Stable memory access limit

A few days back I noticed the 221Bravo ICP indexing canister stopped updating new transactions. After a bit of digging I’ve found that that the canister is hitting the stable memory access limit (2gb) - this is a new one for me. I’m aware of instruction limits but wasn’t aware that there is a stable memory access limit as well.

The canister is using IC Stable Memory (Rust) (ic_stable_memory - Rust) and holds just over 4 GB in data.

I’m not sure how IC Stable Memory works under the hood but in terms of the instruction limit it is more efficient than IC Stable Structures. The canister has a couple stable BTreeMaps and stable HashMaps which are updated with new transactions - I’m guessing these updates are what is causing the limit to be breached.

I’ve tried reducing the batch size per call from 10_000 transactions to 1_000 but this didn’t make a difference. I’m kinda stuck in a tricky situation - if I re-design the canister to process less transactions per round then I could end up unable to keep up with the tip of the ICP ledger (especially as ICP grows).

I should mention that the 221B index canister calculates/ holds more metrics on each account than the Dfinity SNS indexer - which might be a big part of the issue.

I’m thinking the solution might be to split some of the maps into their own canisters however this adds complexity when trying to query an account.

Interested in people’s thoughts on this - Has anyone hit a similar issue with stable memory?

2 Likes

The limit on the stable memory access is imposed by the IC, so no matter which library you would use you could still hit it (same goes for instructions limits).

If you do access 2GiB of data, I would reckon it has to do with the access patterns you have and there’s probably little that can be done on the stable structures side. I’d recommend you try to redesign your dapp in such a way that you don’t need to do so many memory accesses in a single message execution.

Unfortunately, without knowing the exact architecture of your dapp it’s hard to make any concrete recommendations.

Are you inserting into the HashMap for each transaction and if so what’s the current size a capacity of the map? Docs say that the HashMap will be reallocated if the size reaches 3/4ths of the capacity and that would perform work proportional to the current size of the map and could easily hit the stable memory access limit if the size of the map is large.

Probably it’s a better idea to just use BTrees because they should always have an access pattern proportional to the operations performed.

2 Likes

I think you’ve hit the nail on the head. There are two HashMaps that create a directory for mapping ICRC accounts to a smaller internal account ID and back again (ie 2vxsx-fae.0000…00 to just account 0) - this is done to keep the transaction records smaller and save duplicating full ICRC addresses.

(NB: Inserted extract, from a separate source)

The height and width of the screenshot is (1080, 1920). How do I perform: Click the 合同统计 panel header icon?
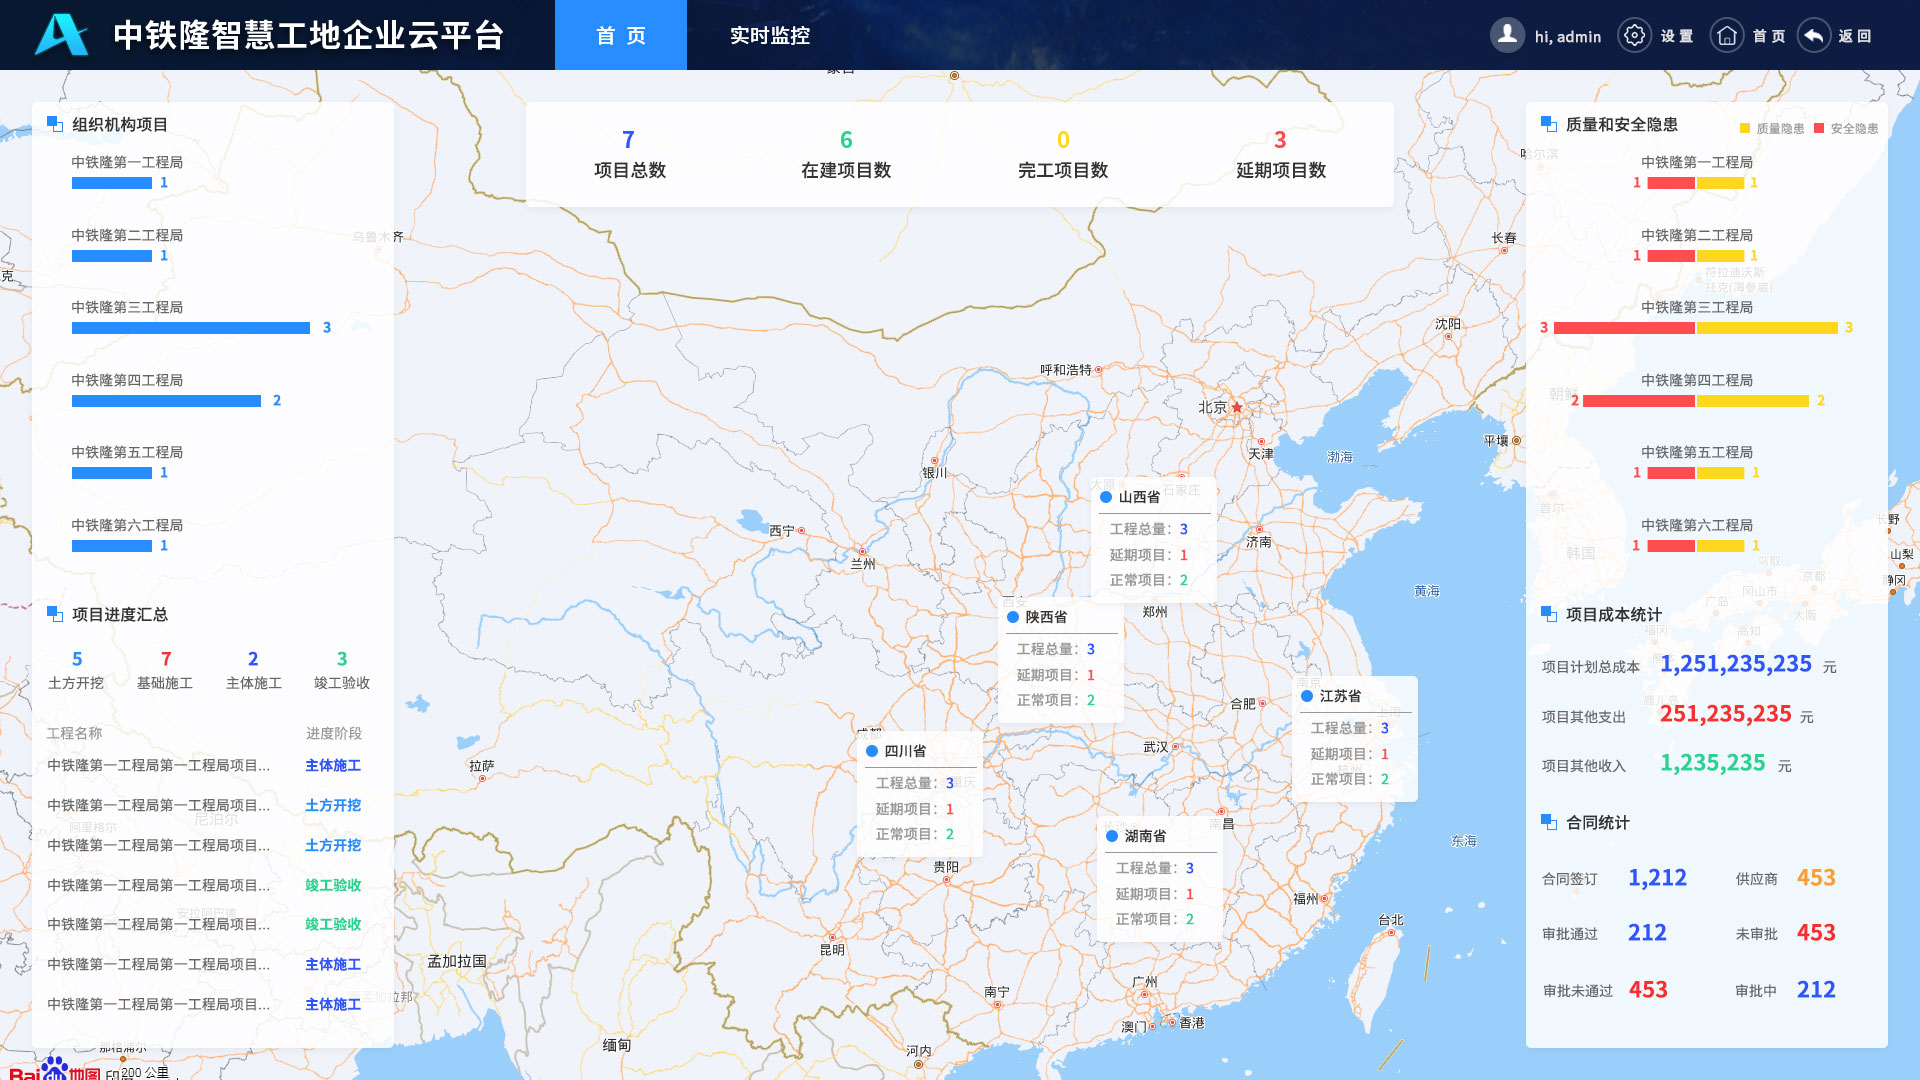click(x=1549, y=822)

I know that BTreeMaps will shuffle things to ‘balance’ themselves - from what your saying they are far more efficient?

Would the balancing of a 400gb Map be likely to fall within the 2GB limit? (assuming a fairly reasonable individual record size)

It’s not that btrees are more efficient, it’s just that in the worst case an insertion performs O(log n) memory access whereas the worst case for a hash map is O(n). Normally people don’t care much about the difference because the hash map costs get amortized to be constant on average. But here you want to make sure each operation fits within the limits so the amortization doesn’t help.

Some references: Hash table - Wikipedia and B-tree - Wikipedia

2 Likes

First up, math isn’t my strong point - I’ve been trying to work out how big a b-tree could get while being under the 2GB access limit. Not sure if I’m correct - log(100) = 2 does this mean that a BTreemap over 100GB could have issues with inserts hitting the 2gb access limit.

Or have I got the math way wrong? (if so can you share the theoretical max map size which fits within the 2gb limit)

That’s a bit hard to say how much data is accessed exactly. It’s probably better to do some benchmarking with canbench to get an idea of how much is actually used.

2 Likes